··· Document extract ···

If I didn’t have such a long drive ahead of me following lunch, I would have indulged myself in an unidentified number of St. Felix’s drinks for a little day-tail.  I proceeded to be haunted by drink names like “Stockholm Syndrome” and “One Last Kiss” until finally I listened to my hunger and went to the West Hollywood location the following night.  What did me in?  The “Adam’s Apple.”  I am powerless to flattery, real or imagined (especially imagined).  Adam’s Apple is made up of ginger liqueur and muddled blueberries in a tall glass of Absolut Gala Apple.  I was relieved that it wasn’t Green Apple vodka.  Subtlety and a notable absence of Pucker is rightfully beginning to redefine drinking, at least in metropolita.

 

The West Hollywood locale’s style is more of a cozy bar (a lounge desperately needed in the wake of the closing of East/West and O-Bar), and while I savored a vodka soaked slice of red apple underneath a velvet painting of Billy Dee Williams and a can of malt liquor, I recalled asking Jay why he wanted to expand from West Hollywood into the Sunset/Vine neighborhood.  His answer was that he always dreamed of building upon what was already successful, to be a part of the erupting Hollywood scene.  I had thought that an unexpected outcome from opening in a new city would be an enlarged customer base, specifically in opening up an already firm gay fan base.  Becoming more straight-inclusive, as it were.

···

:: Stated task A ::
According to the bar review, what goes into the Adam's Apple drink?
:: Stated task B ::
Extend the bar review past its last sentence.
The material after this point is separate from the bar review.

··· Data shown ···

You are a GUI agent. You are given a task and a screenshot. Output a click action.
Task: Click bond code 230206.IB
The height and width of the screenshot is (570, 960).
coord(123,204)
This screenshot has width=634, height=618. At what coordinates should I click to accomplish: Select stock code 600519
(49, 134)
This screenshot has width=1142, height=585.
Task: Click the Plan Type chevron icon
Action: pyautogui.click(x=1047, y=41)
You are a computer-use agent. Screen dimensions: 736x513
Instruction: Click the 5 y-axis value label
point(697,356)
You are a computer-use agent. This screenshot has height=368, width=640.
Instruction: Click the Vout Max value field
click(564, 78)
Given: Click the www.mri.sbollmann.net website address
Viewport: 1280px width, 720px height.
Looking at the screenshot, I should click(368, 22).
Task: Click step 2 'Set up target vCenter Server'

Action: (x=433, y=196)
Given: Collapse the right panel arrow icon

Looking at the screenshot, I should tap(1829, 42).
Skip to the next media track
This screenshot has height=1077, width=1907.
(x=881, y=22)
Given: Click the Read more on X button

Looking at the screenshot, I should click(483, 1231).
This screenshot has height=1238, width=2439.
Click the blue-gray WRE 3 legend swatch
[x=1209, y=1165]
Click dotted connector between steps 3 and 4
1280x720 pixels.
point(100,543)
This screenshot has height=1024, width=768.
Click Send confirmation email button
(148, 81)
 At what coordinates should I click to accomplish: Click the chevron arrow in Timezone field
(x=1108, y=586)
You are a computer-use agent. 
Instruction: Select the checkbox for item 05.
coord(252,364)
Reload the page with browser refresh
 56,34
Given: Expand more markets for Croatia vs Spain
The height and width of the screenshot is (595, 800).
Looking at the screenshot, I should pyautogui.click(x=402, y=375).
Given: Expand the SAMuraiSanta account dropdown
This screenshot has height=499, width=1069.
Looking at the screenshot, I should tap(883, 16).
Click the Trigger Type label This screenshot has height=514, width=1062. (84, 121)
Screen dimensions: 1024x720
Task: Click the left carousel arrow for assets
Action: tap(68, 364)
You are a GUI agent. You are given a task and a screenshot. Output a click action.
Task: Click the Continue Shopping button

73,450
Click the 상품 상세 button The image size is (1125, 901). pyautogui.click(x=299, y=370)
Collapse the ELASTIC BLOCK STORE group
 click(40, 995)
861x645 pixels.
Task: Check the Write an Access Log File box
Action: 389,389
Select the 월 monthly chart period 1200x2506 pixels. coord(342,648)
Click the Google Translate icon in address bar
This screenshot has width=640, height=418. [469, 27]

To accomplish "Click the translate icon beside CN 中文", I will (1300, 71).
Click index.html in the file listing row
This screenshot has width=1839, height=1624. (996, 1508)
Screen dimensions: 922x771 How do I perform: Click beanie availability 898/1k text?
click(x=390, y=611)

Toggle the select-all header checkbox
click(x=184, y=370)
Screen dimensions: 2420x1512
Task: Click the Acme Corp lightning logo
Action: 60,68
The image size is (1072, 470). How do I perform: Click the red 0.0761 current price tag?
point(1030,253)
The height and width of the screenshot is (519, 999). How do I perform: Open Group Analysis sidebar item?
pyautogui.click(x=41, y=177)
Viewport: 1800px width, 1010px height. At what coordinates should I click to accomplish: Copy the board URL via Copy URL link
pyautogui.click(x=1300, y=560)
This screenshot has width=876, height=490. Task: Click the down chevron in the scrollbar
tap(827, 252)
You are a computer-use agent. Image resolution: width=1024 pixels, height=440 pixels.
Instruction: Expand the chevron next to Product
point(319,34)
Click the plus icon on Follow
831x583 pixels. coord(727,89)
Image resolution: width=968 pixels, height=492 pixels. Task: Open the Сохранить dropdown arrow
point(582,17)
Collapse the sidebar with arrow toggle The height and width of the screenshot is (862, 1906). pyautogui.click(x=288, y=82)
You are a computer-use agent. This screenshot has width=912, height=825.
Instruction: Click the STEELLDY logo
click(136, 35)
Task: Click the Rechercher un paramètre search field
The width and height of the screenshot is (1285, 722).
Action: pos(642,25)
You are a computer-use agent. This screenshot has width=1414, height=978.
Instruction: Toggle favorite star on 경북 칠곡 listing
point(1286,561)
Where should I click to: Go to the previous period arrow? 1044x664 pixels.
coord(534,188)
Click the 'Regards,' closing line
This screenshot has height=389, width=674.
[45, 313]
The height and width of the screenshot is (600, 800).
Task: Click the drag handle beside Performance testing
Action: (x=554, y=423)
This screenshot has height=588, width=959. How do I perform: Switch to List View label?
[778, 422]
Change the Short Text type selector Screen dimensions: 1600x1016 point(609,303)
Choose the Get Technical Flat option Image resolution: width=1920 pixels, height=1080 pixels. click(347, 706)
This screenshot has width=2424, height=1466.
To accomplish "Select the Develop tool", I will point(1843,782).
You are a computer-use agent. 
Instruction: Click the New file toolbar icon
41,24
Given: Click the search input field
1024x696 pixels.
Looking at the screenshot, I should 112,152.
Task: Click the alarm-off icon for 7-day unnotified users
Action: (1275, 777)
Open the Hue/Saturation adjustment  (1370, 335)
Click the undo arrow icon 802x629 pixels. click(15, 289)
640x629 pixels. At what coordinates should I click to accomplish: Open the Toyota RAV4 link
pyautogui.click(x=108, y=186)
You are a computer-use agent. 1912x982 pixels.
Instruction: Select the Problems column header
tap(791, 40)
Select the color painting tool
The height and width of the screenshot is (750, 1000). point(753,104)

···

:: Written answer A ::
Ginger liqueur and muddled blueberries in a tall glass of Absolut Gala Apple.

:: Written answer B ::
 

His answer, again, surprised me.  There’s actually a lot more gay attention in Hollywood than I think.  Conversely, there’s a lot more straight attention in West Hollywood.  One of the largest growing section of residents in West Hollywood is young, straight women.  Also, due to social progression, young gays particular don’t feel the need to ghettoize themselves.  We will all share our bars now!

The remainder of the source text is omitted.